Baku. 8 August. REPORT.AZ/ The US Treasury bond market continues to noticeably react to uncertainty regarding the upcoming increase in the US public debt ceiling. While treasury bills with maturity in October continue to decline compared to securities of November and December, the market is very grimly assessing the situation associated with the approaching extreme date of raising the upper limit of US debt.
Report informs citing the Vesti.Ekonomika, the US Treasury expects that it will be able to finance the government only until the end of September. Because of serious political disagreements in the congress, investors admit the risk of US default on the backdrop of the inability of legislators to agree on any issues. Now 5-year old CDS on American bonds in comparison with a similar tool for securities of Germany are at the highest levels since the bankruptcy of Lehman Brothers in 2008.

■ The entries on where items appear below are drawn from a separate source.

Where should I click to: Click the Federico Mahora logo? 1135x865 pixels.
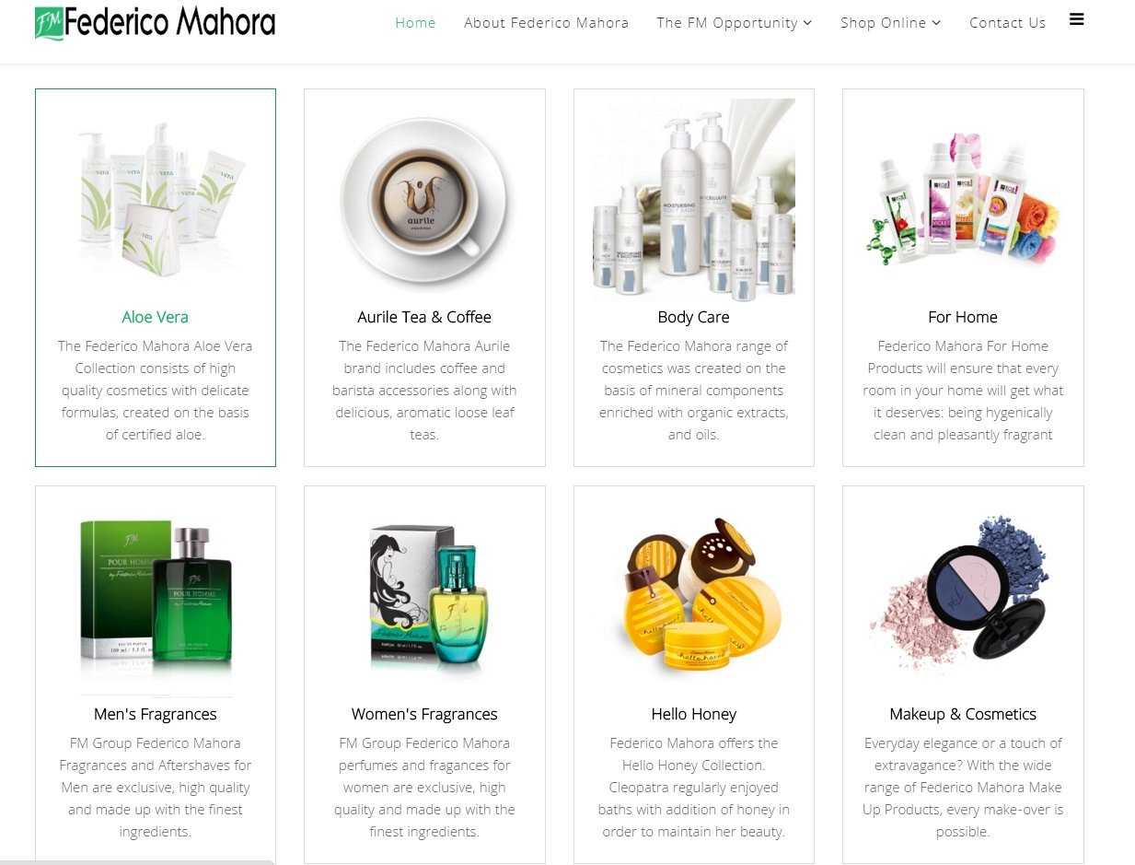coord(155,22)
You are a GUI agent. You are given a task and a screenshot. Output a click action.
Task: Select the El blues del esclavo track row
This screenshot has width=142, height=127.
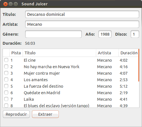tap(70, 106)
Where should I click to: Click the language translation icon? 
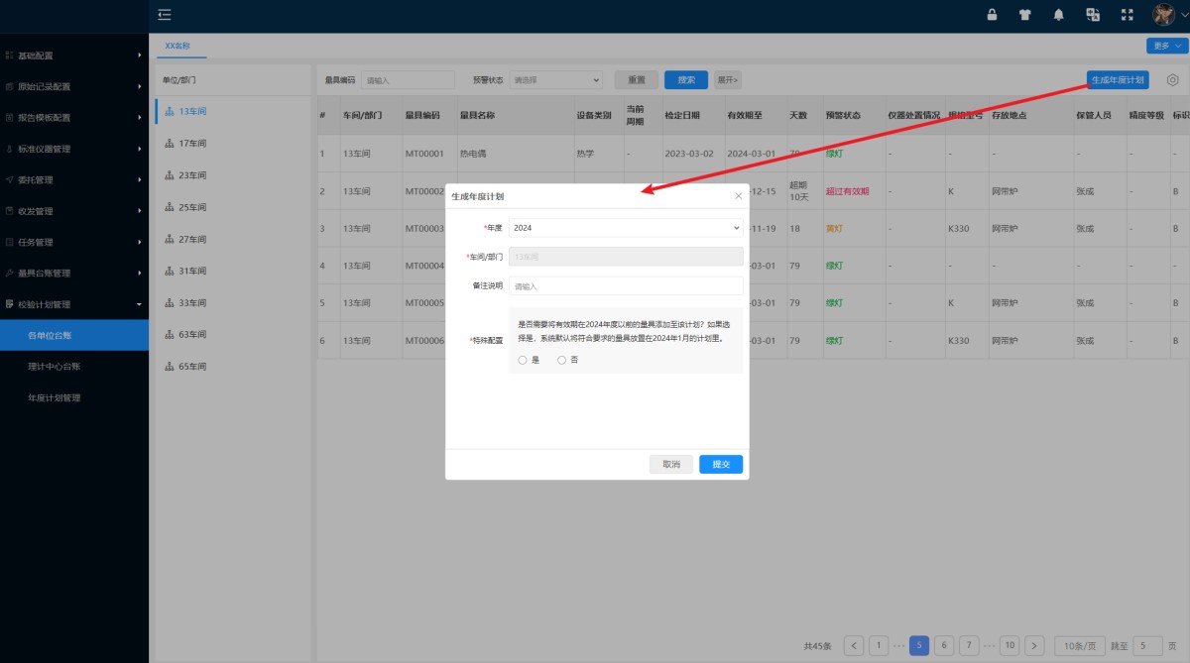[x=1092, y=15]
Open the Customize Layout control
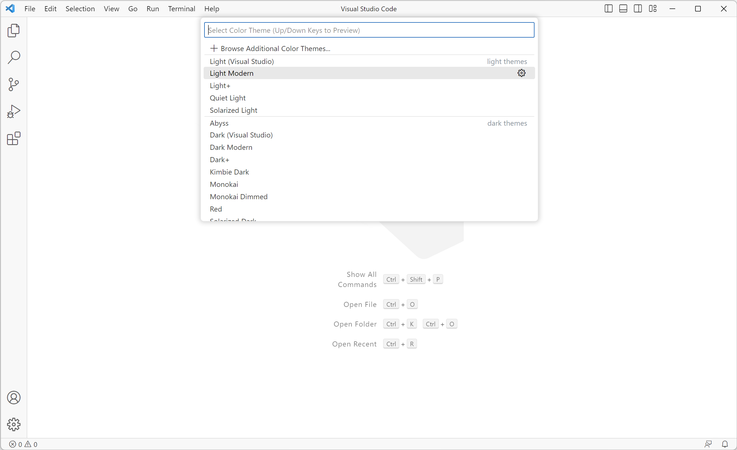This screenshot has width=737, height=450. click(653, 9)
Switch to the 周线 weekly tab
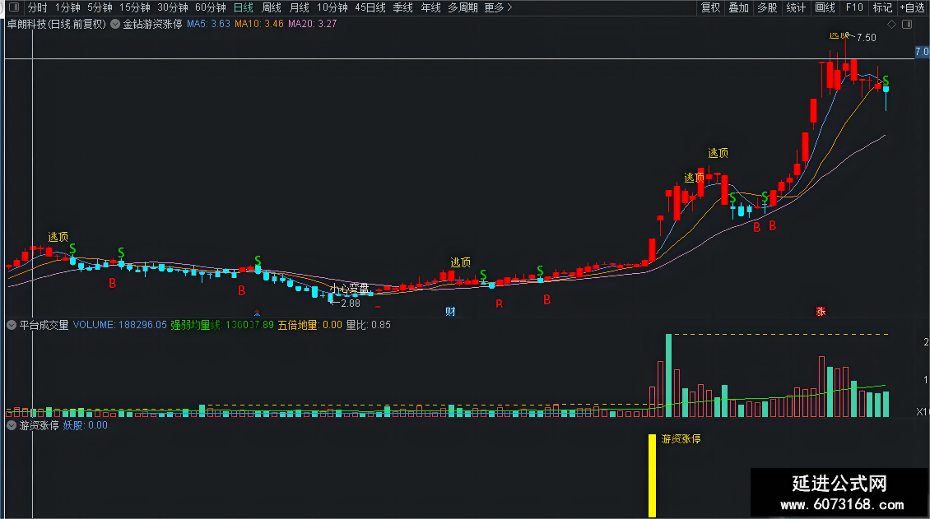Screen dimensions: 930x519 271,7
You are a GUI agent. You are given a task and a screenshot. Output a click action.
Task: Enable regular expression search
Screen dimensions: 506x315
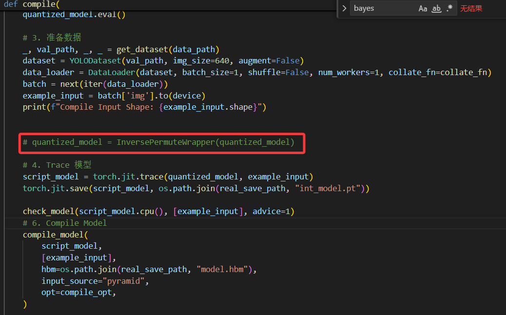pyautogui.click(x=449, y=8)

Notably, on September 30, 2013, the US Federal Government partially ceased its work, as Republicans and Democrats could not agree on the budget parameters for the fiscal year, which began on October 1, 2013. Over 1 mln civil servants could not work for 16 days. Not only ministries and departments, but also museums and national parks stopped working. The Americans themselves faced with delays in obtaining various certificates and documents. The partial cessation of the government's activity reduced the quarterly growth of the US economy by 0.25 pp and costed 120,000 job losses in October.

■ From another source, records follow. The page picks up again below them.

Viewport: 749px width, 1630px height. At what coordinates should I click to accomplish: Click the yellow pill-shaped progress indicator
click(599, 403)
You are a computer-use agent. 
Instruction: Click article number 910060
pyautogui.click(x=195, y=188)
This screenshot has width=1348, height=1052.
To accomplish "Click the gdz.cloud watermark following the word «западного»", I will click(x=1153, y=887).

But while debt and credit risks are desperately signaling concern, the VIX curve gives a completely opposite picture, referring to the relative fall in volatility. But the same curve indicates problems in early 2018.

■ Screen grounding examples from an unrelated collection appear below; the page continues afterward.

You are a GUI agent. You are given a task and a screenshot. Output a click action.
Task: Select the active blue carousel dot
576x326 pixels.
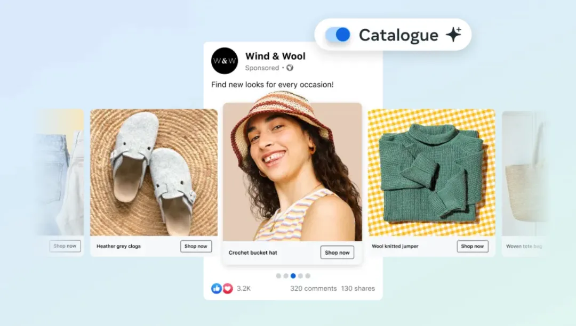pyautogui.click(x=293, y=276)
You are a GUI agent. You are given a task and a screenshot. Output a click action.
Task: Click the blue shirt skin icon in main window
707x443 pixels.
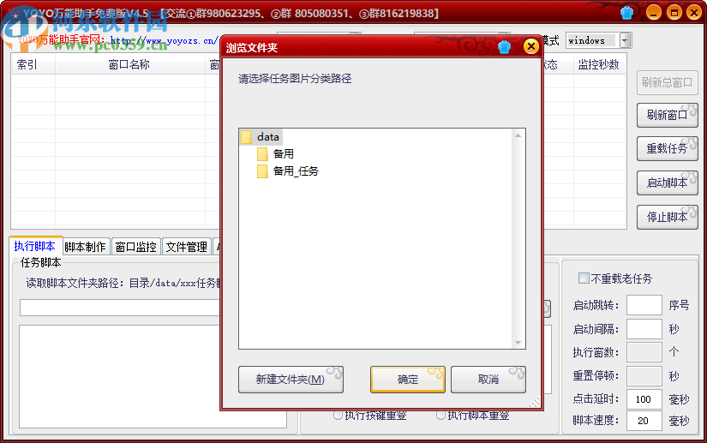click(x=626, y=13)
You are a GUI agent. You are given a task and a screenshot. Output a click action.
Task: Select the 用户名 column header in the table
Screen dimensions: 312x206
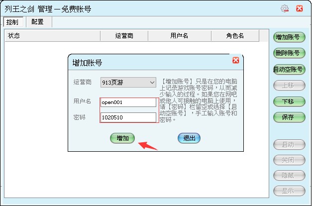pos(179,36)
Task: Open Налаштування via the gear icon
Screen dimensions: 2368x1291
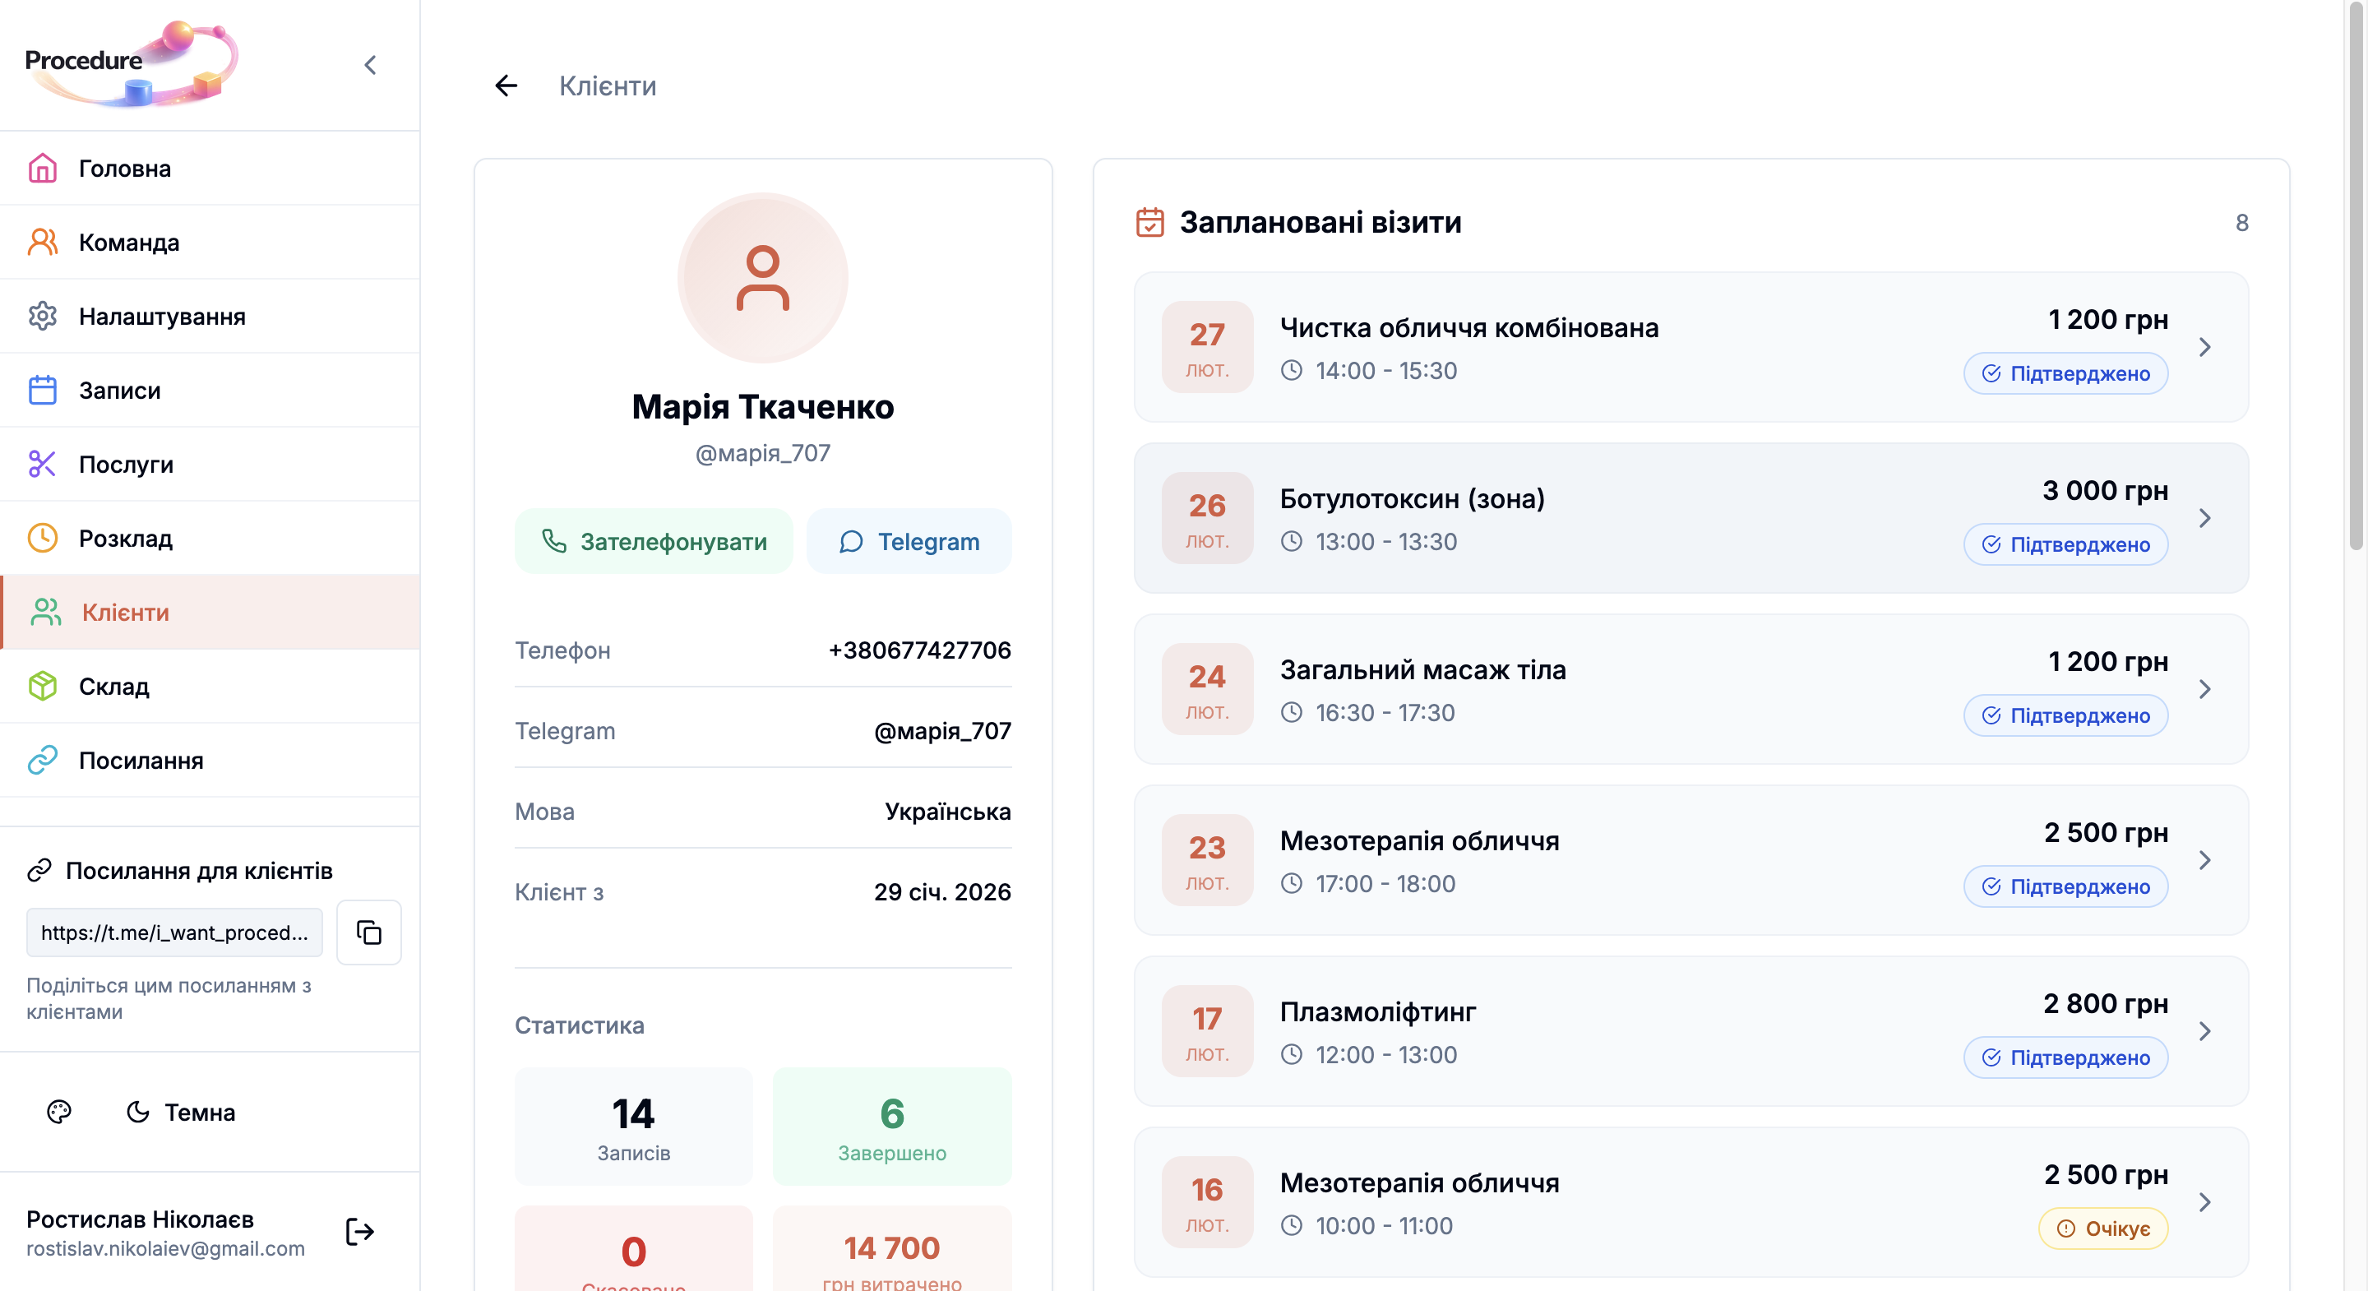Action: click(43, 315)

Notably, US debt ceiling is set at around 19.808 trln dollars. Until the limit is not exceeded, the US Treasury is helped by the reserves accumulated on the accounts in the Federal Reserve, although since March their volume has more than halved, from $ 405 bln to $ 197 bln. Since 1960, the US exceeded the national debt ceiling 79 times. The ratio of public debt to GDP in 2016 reached 77% - the largest amount since the Second World War. This debt ratio is projected to reach a new record high of 107% by 2035 and 150% by the end of the projected 30-year period in 2047.